Salmo del Día

Un Salmo bíblico diario para inspirar y mejorar tu día.

Salmo de Hoy

Señor , no me reprendas en tu enojo ni me castigues en tu ira.

Porque tus flechas me han atravesado, y sobre mí ha caído tu mano.

Por causa de tu indignación no hay nada sano en mi cuerpo; por causa de mi pecado mis huesos no hallan descanso.

Mis maldades me abruman, son una carga demasiado pesada.

Por causa de mi insensatez mis llagas hieden y supuran.

Estoy agobiado, del todo abatido; todo el día ando acongojado.

Estoy ardiendo de fiebre; no hay nada sano en mi cuerpo.

Me siento débil, completamente deshecho; mi corazón gime angustiado.

Ante ti, Señor, están todos mis deseos; no te son un secreto mis anhelos.

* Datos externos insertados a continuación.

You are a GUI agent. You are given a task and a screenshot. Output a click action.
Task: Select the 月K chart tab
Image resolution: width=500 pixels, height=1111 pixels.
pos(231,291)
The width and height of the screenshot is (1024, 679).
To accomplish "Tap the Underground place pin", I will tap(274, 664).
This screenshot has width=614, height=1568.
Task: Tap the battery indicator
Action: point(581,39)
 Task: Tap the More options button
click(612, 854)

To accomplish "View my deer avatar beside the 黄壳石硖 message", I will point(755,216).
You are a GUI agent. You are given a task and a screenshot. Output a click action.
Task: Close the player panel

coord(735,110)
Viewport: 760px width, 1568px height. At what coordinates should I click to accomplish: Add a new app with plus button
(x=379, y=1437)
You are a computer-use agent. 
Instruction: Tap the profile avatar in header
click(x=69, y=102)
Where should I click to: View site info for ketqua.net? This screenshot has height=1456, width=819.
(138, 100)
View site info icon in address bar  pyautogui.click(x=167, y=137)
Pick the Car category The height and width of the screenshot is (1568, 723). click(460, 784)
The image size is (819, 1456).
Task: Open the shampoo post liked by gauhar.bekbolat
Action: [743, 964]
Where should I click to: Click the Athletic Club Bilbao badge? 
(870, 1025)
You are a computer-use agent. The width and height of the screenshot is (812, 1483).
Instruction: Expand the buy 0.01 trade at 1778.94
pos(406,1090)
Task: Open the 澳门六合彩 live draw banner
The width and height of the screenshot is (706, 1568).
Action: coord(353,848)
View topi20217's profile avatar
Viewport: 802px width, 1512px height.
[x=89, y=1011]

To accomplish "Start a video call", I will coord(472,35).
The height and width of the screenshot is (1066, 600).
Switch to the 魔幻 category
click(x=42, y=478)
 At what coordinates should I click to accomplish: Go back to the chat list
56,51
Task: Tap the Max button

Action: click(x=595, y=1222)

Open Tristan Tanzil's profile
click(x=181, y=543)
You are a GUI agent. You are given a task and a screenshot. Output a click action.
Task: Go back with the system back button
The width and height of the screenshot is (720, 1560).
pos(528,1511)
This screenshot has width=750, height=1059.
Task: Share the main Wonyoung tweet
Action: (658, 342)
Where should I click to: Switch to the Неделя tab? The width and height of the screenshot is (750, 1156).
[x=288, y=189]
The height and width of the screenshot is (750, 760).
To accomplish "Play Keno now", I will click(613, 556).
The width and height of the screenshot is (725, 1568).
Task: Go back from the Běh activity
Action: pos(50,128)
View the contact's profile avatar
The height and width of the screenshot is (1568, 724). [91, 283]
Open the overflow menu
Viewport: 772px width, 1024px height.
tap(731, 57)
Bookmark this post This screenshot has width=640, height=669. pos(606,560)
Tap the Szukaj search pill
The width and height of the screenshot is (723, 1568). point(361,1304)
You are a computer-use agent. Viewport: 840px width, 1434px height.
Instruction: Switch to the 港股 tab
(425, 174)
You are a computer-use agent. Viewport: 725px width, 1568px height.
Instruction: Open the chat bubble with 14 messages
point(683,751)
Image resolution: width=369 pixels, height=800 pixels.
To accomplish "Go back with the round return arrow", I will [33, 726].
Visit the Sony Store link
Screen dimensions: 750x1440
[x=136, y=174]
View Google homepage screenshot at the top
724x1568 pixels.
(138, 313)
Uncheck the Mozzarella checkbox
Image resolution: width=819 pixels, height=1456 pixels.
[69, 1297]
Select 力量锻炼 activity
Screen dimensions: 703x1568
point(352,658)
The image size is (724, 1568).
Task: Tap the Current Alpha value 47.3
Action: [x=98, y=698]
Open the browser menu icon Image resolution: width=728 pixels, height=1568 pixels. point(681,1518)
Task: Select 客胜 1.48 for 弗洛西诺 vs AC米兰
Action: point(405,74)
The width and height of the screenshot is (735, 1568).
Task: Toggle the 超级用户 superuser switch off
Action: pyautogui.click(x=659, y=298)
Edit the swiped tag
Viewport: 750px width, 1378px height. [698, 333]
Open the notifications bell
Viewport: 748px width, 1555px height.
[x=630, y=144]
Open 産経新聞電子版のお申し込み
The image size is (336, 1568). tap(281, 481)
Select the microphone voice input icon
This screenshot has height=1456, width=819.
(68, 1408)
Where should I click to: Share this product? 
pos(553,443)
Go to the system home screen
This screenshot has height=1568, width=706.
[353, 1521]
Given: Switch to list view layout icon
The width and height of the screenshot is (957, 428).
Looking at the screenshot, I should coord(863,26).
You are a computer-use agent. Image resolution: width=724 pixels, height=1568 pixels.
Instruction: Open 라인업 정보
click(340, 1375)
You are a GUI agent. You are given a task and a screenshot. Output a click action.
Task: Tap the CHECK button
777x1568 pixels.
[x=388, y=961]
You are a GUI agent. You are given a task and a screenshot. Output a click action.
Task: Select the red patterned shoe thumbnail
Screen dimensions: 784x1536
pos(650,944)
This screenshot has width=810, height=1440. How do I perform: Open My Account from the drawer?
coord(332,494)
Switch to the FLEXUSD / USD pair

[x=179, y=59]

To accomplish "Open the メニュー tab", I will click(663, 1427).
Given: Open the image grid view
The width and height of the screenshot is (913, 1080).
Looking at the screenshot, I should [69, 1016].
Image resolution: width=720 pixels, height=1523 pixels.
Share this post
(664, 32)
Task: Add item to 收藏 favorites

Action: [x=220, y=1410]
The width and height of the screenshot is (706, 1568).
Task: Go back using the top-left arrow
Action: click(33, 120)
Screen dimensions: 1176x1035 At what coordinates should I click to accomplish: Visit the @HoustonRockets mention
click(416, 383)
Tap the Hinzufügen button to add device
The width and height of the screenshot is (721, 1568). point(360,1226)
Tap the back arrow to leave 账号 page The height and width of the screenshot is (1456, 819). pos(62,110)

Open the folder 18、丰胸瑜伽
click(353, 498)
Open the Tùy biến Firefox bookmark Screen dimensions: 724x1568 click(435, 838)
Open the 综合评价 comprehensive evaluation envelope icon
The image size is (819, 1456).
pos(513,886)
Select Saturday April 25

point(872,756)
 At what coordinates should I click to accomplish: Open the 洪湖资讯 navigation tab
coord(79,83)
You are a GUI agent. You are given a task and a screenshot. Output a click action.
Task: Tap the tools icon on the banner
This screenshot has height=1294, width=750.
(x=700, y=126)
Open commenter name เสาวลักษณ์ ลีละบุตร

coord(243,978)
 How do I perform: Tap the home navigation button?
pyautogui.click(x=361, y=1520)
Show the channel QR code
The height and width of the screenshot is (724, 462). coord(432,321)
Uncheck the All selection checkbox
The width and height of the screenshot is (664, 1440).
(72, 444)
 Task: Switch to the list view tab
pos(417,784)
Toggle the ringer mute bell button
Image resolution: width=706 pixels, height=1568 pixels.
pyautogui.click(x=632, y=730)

Late mi corazón con violencia, las fuerzas me abandonan, hasta la luz de mis ojos se apaga.

Mis amigos y vecinos se apartan de mis llagas; mis parientes se mantienen a distancia.

Tienden sus trampas los que quieren matarme; maquinan mi ruina los que buscan mi mal y todo el día urden engaños.

Pero yo me hago el sordo, y no los escucho; me hago el mudo, y no les respondo.

Soy como los que no oyen ni pueden defenderse.

Yo, Señor , espero en ti; tú, Señor y Dios mío, serás quien responda.

Tan solo pido que no se burlen de mí, que no se crean superiores si resbalo.

Estoy por desfallecer; el dolor no me deja un solo instante.

Voy a confesar mi iniquidad, pues mi pecado me angustia.

Muchos son mis enemigos gratuitos; abundan los que me odian sin motivo.

Por hacer el bien, me pagan con el mal; por procurar lo bueno, se ponen en mi contra.

Señor , no me abandones; Dios mío, no te alejes de mí.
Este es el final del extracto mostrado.